(Stored data)
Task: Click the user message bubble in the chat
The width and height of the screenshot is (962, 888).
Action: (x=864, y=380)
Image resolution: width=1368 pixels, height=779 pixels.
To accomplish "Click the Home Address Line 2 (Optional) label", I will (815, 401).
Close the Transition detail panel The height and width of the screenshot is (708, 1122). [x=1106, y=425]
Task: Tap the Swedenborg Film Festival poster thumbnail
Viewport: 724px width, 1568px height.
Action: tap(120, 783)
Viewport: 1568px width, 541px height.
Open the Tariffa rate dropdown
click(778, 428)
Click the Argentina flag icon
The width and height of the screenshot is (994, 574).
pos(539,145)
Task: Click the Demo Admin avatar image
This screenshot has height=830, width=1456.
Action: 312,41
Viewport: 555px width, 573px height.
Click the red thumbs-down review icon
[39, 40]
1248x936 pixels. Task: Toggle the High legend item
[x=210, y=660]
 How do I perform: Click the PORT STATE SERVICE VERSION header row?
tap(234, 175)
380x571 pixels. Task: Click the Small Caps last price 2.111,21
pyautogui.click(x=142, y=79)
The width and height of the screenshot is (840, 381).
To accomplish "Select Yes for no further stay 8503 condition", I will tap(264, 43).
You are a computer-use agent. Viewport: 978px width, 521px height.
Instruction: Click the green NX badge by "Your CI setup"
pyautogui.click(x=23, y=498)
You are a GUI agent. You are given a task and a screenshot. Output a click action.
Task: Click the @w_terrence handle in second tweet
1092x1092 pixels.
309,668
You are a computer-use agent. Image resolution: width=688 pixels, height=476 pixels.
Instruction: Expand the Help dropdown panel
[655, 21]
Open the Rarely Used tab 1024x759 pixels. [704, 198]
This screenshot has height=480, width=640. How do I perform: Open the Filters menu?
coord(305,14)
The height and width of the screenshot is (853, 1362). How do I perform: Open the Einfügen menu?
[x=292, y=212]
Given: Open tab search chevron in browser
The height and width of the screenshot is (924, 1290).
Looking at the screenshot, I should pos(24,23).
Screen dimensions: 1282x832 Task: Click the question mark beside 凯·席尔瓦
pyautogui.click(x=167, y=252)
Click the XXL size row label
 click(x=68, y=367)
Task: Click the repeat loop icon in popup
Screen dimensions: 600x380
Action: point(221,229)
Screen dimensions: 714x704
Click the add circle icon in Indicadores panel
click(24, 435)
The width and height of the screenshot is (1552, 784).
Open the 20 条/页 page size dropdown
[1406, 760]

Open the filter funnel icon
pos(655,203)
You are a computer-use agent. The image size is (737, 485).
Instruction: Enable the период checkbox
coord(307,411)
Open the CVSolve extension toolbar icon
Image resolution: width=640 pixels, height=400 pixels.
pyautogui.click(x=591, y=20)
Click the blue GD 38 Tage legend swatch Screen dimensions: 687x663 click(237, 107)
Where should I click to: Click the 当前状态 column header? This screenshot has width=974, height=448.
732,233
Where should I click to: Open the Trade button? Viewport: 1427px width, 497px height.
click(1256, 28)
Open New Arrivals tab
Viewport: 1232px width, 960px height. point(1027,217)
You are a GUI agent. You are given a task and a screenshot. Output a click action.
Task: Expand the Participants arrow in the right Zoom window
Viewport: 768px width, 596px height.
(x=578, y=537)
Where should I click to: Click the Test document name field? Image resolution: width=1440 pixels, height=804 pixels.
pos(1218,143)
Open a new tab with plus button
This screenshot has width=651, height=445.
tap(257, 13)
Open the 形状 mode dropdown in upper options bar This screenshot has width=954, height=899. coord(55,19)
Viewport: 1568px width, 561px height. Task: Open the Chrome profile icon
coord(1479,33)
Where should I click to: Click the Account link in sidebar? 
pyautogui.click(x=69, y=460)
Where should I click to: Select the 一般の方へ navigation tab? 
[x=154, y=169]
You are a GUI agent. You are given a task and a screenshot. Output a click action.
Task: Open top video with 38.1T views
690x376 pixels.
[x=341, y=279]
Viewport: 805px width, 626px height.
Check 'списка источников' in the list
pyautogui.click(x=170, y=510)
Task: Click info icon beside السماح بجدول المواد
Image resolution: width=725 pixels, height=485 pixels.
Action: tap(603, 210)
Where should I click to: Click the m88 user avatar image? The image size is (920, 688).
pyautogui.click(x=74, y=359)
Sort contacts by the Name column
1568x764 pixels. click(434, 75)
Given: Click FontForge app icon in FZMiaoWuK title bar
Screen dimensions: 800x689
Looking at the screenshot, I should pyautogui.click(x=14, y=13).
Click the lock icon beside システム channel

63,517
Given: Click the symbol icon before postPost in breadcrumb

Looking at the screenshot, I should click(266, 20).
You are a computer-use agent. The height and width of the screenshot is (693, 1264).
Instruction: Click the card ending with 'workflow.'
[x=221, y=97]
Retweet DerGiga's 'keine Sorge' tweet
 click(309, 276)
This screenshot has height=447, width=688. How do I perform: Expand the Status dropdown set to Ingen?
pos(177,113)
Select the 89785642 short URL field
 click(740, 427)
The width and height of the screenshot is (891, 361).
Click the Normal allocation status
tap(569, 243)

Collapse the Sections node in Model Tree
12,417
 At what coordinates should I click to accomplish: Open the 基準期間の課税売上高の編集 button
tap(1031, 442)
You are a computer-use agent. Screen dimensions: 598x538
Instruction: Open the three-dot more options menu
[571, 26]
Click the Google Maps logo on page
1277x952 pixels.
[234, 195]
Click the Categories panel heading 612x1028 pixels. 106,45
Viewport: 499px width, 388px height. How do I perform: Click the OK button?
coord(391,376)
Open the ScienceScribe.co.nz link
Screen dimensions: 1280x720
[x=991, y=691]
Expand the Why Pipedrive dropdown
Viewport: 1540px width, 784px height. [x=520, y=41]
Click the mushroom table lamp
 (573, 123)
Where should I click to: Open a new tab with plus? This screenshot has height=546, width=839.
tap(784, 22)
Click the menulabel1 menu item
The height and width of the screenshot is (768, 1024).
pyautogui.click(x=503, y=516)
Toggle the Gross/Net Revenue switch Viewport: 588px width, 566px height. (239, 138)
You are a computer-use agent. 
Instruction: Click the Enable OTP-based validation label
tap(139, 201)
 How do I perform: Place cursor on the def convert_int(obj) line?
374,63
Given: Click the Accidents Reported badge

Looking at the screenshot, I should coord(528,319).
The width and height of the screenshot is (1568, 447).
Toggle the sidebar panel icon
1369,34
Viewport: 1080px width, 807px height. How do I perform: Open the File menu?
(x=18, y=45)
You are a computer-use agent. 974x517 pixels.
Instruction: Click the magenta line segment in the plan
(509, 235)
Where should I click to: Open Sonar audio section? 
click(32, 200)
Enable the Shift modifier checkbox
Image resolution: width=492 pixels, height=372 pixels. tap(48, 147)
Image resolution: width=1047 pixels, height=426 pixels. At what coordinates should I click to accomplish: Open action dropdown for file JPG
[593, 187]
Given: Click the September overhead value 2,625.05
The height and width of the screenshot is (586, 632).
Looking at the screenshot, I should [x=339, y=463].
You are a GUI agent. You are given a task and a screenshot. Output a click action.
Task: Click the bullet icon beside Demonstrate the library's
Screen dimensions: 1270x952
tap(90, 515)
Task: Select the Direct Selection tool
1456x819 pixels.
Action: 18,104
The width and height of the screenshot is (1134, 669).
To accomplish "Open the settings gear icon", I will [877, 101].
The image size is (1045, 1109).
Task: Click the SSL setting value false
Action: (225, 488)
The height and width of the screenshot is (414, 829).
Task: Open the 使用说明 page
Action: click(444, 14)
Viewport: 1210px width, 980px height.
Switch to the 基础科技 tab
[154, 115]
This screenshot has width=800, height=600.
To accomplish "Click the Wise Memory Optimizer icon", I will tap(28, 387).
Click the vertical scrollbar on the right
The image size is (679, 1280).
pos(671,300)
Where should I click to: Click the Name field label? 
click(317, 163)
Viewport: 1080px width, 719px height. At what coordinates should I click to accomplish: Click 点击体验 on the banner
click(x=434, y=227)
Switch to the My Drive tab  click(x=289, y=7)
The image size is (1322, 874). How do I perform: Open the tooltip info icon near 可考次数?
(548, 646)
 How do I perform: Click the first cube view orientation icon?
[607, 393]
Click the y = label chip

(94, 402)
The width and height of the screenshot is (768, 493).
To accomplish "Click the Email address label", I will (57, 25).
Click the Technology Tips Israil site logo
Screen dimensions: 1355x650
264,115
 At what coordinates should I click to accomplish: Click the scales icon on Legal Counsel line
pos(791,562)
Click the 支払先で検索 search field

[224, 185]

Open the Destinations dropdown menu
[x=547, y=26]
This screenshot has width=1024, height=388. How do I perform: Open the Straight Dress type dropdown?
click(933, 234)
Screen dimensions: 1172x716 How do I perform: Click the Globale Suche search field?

* **What to do**: Would you output, from the records above, exactly the run of lines that starts at the line containing "Open the ScienceScribe.co.nz link" and ends at the line containing "Click the vertical scrollbar on the right", and only that run?

* **Output**:
Open the ScienceScribe.co.nz link
Screen dimensions: 1280x720
[x=991, y=691]
Expand the Why Pipedrive dropdown
Viewport: 1540px width, 784px height. [x=520, y=41]
Click the mushroom table lamp
 (573, 123)
Where should I click to: Open a new tab with plus? This screenshot has height=546, width=839.
tap(784, 22)
Click the menulabel1 menu item
The height and width of the screenshot is (768, 1024).
pyautogui.click(x=503, y=516)
Toggle the Gross/Net Revenue switch Viewport: 588px width, 566px height. (239, 138)
You are a computer-use agent. 
Instruction: Click the Enable OTP-based validation label
tap(139, 201)
 How do I perform: Place cursor on the def convert_int(obj) line?
374,63
Given: Click the Accidents Reported badge

Looking at the screenshot, I should coord(528,319).
The width and height of the screenshot is (1568, 447).
Toggle the sidebar panel icon
1369,34
Viewport: 1080px width, 807px height. How do I perform: Open the File menu?
(x=18, y=45)
You are a computer-use agent. 974x517 pixels.
Instruction: Click the magenta line segment in the plan
(509, 235)
Where should I click to: Open Sonar audio section? 
click(32, 200)
Enable the Shift modifier checkbox
Image resolution: width=492 pixels, height=372 pixels. tap(48, 147)
Image resolution: width=1047 pixels, height=426 pixels. At what coordinates should I click to accomplish: Open action dropdown for file JPG
[593, 187]
Given: Click the September overhead value 2,625.05
The height and width of the screenshot is (586, 632).
Looking at the screenshot, I should [x=339, y=463].
You are a GUI agent. You are given a task and a screenshot. Output a click action.
Task: Click the bullet icon beside Demonstrate the library's
Screen dimensions: 1270x952
tap(90, 515)
Task: Select the Direct Selection tool
1456x819 pixels.
Action: 18,104
The width and height of the screenshot is (1134, 669).
To accomplish "Open the settings gear icon", I will [877, 101].
The image size is (1045, 1109).
Task: Click the SSL setting value false
Action: (225, 488)
The height and width of the screenshot is (414, 829).
Task: Open the 使用说明 page
Action: click(444, 14)
Viewport: 1210px width, 980px height.
Switch to the 基础科技 tab
[154, 115]
This screenshot has width=800, height=600.
To accomplish "Click the Wise Memory Optimizer icon", I will tap(28, 387).
Click the vertical scrollbar on the right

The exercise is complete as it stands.